VQAttack: Transferable Adversarial Attacks on Visual Question Answering via Pre-trained Models

Authors: Ziyi Yin, Muchao Ye, Tianrong Zhang, Jiaqi Wang, Han Liu, Jinghui Chen, Ting Wang, Fenglong Ma

AAAI 2024 | Conference PDF | Archive PDF | Plain Text | LLM Run Details

Reproducibility Variable Result LLM Response
Research Type Experimental Experimental results on two VQA datasets with five validated models demonstrate the effectiveness of the proposed VQATTACK in the transferable attack setting, compared with state-of-the-art baselines. This work reveals a significant blind spot in the pre-training & fine-tuning paradigm on VQA tasks. Experimental results verify the effectiveness of the proposed VQATTACK under the transferable attack setting.
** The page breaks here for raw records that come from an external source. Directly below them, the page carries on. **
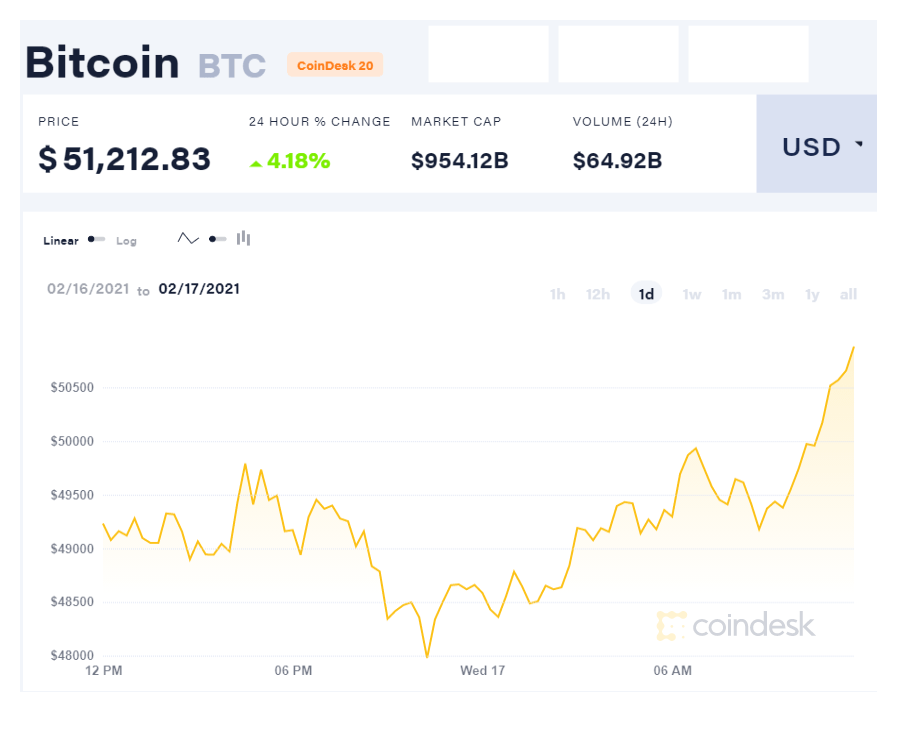
Task: Select the 12h time range tab
Action: (598, 294)
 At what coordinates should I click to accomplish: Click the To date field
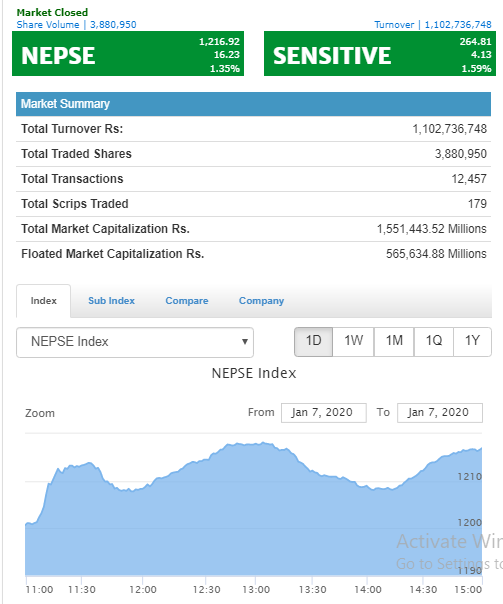pos(440,413)
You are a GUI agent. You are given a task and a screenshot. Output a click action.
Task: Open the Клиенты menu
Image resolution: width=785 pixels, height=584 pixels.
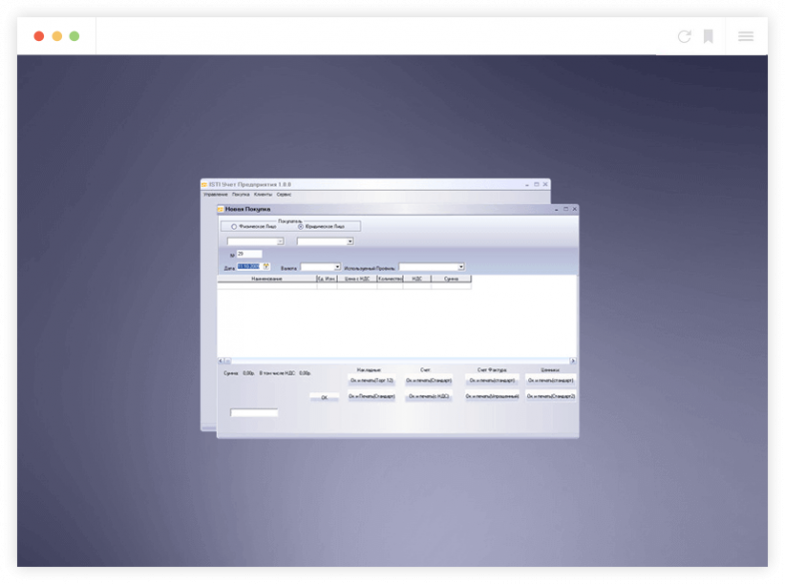coord(263,194)
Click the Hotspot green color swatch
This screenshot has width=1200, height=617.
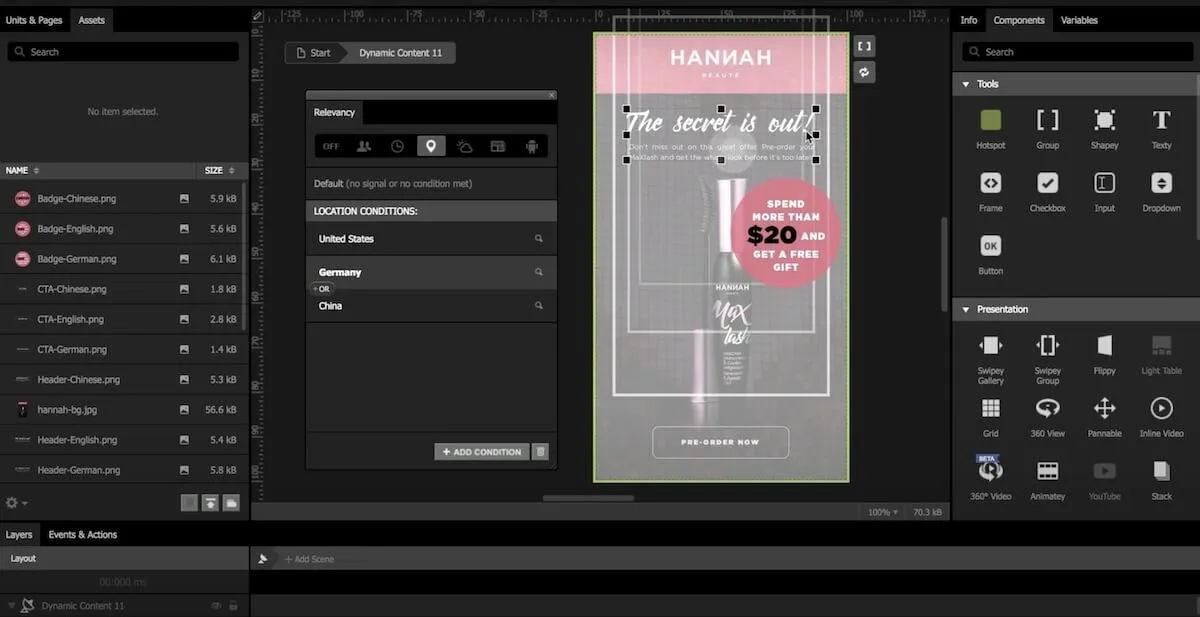pyautogui.click(x=990, y=121)
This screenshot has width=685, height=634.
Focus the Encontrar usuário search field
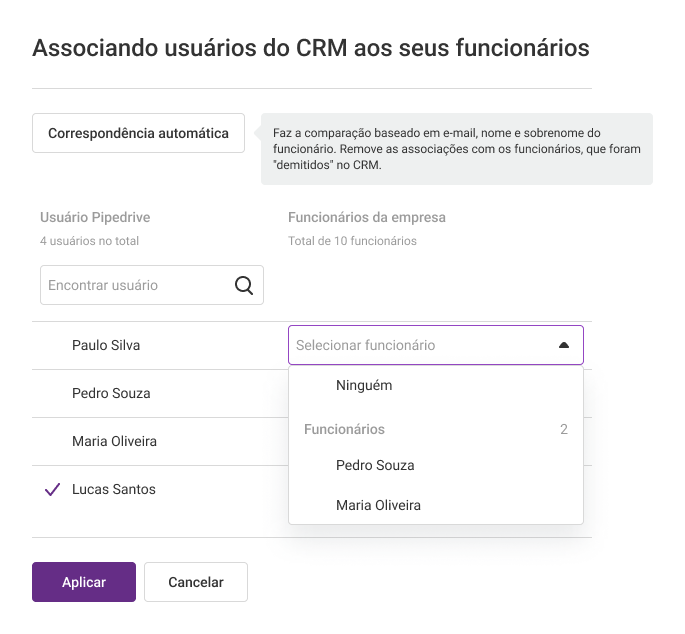tap(152, 285)
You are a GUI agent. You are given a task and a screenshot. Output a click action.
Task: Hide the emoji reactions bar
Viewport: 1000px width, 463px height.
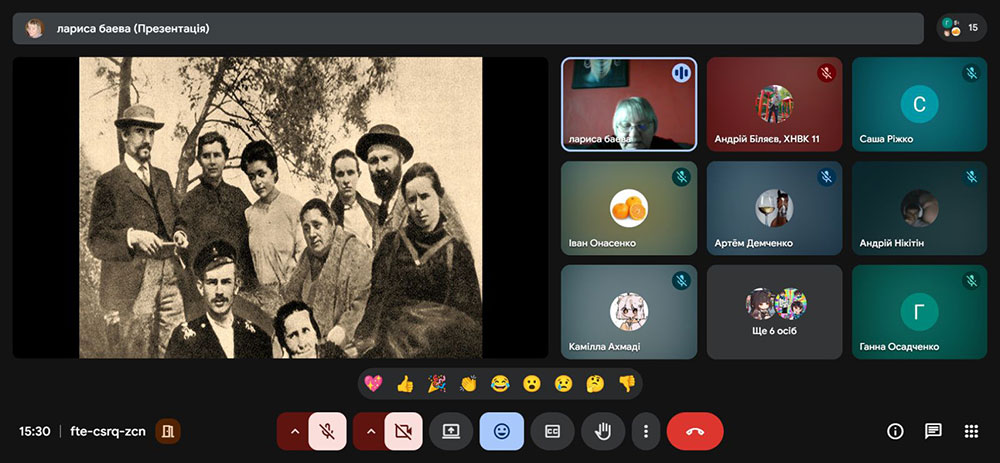coord(501,431)
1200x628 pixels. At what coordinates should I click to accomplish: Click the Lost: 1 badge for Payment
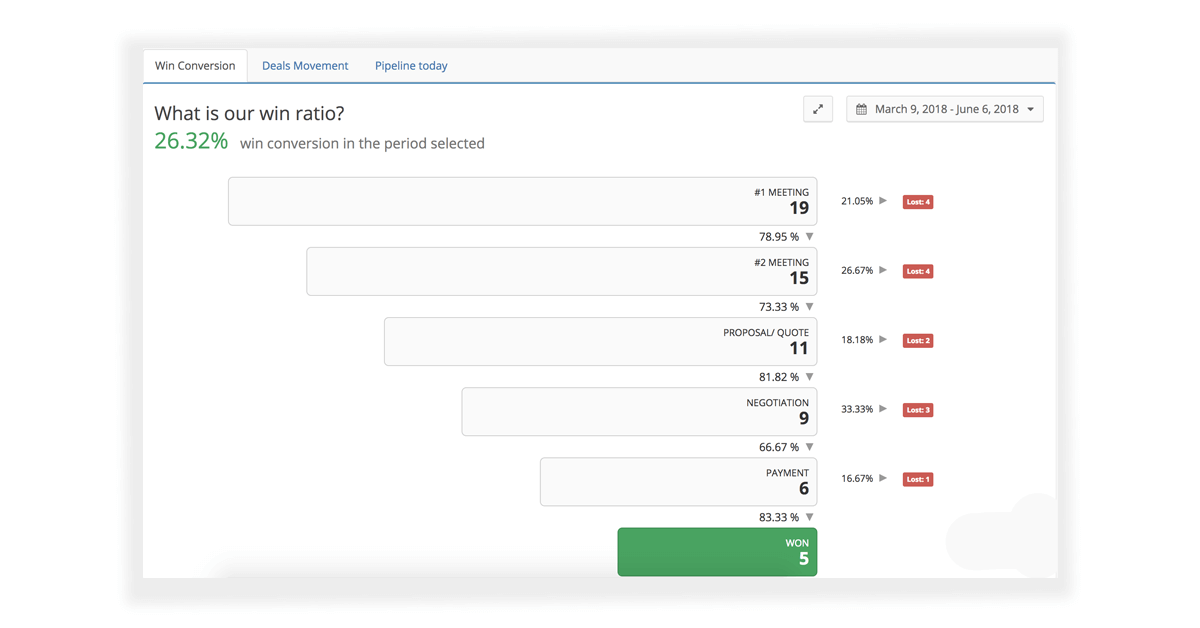click(x=917, y=480)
Researcher Affiliation Academia 1The Pennsylvania State University 2Dalian University of Technology 3Stony Brook University
Pseudocode Yes Algorithm 1: The proposed VQATTACK
Open Source Code Yes The source code can be found in the link https://github.com/ericyinyzy/VQAttack.
Open Datasets Yes We evaluate the proposed VQATTACK on the VQAv2 (Antol et al. 2015) and Text VQA (Singh et al. 2019) datasets.
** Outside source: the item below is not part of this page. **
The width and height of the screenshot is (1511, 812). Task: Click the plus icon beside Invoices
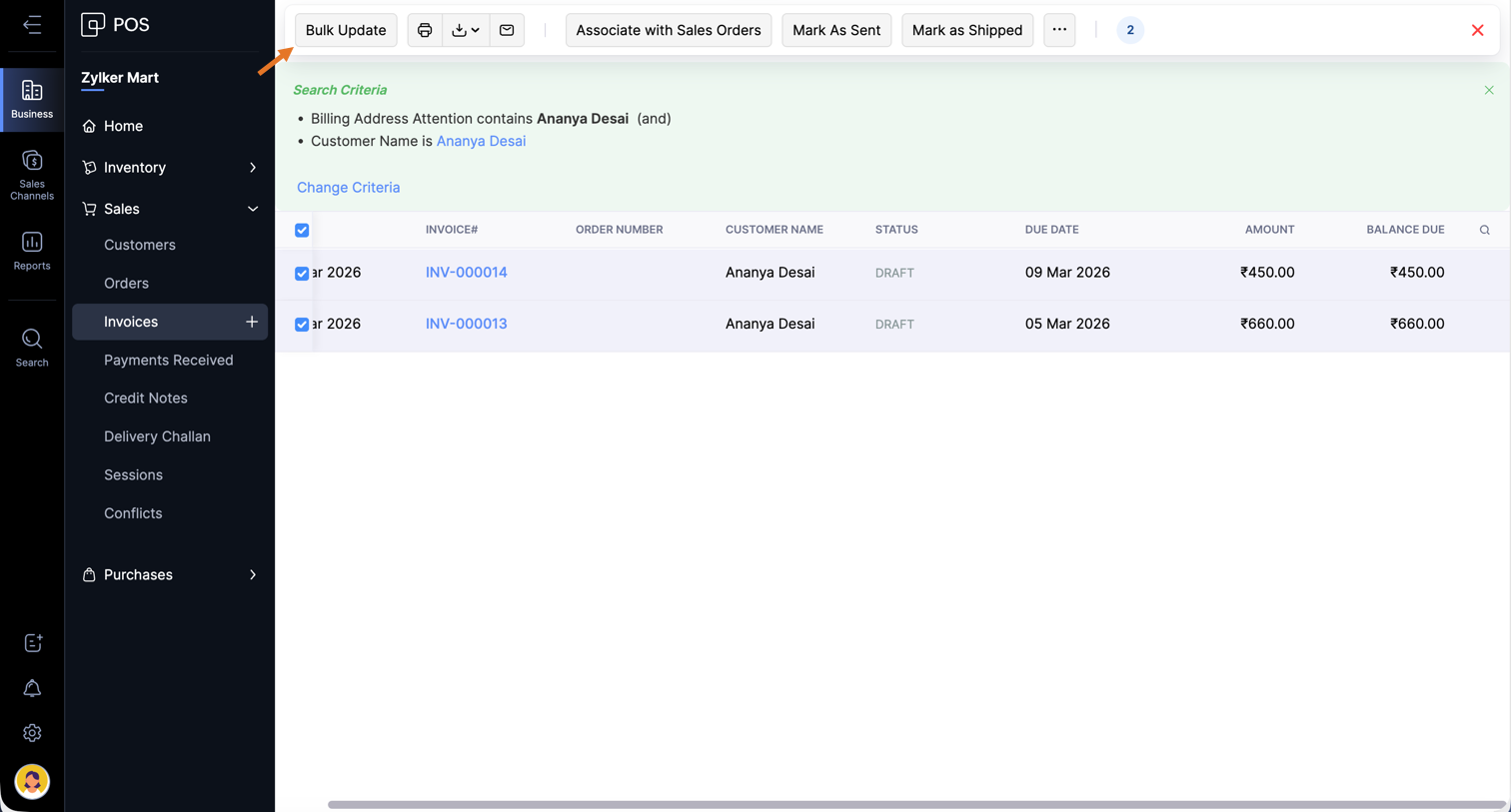252,322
Dataset Splits No We randomly select 6,000 and 1,000 correctly predicted samples from the VQAv2 and Text VQA validation datasets, respectively. The paper uses existing validation sets but does not explicitly detail the overall train/validation/test splits used for model training or how the attack samples were selected from those splits beyond “randomly select... from the... validation datasets”.
Hardware Specification No The paper does not provide any specific hardware details such as GPU or CPU models used for running the experiments.
Software Dependencies No The paper mentions software like BERT model, Chat GPT, and Natural Language Toolkit (NLTK) but does not provide specific version numbers for any of these dependencies.
Experiment Setup No The paper mentions hyperparameters like step-size, perturbation budget for image and text, and total iterations as inputs to Algorithm 1, but does not provide their specific values used in the experiments within the main text.